'''

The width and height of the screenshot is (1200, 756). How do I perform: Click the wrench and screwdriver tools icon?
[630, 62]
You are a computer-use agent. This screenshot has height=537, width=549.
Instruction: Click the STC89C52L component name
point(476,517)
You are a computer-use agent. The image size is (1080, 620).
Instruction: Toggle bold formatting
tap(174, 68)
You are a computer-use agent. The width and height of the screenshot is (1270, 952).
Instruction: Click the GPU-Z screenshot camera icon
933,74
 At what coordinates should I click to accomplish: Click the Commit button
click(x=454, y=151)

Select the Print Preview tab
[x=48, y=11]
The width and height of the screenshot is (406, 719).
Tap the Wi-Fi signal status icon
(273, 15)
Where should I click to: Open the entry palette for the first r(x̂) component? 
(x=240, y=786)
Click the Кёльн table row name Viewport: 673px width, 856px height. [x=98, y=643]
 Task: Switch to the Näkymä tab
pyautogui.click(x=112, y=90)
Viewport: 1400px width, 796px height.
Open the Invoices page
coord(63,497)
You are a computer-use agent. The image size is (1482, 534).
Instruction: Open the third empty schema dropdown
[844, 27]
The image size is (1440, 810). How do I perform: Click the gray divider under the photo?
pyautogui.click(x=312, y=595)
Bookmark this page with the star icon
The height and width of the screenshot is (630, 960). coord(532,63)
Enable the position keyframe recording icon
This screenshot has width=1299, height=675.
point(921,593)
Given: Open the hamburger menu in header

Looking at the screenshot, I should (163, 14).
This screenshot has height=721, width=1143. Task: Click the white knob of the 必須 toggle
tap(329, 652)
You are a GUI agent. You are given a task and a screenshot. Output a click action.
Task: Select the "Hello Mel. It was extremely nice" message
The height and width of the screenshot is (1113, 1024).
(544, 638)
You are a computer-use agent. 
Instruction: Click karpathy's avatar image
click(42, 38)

'''

Check each line of the entries for the word "agent", then state the count alone.

*RESULT OF THIS EXERCISE:*
6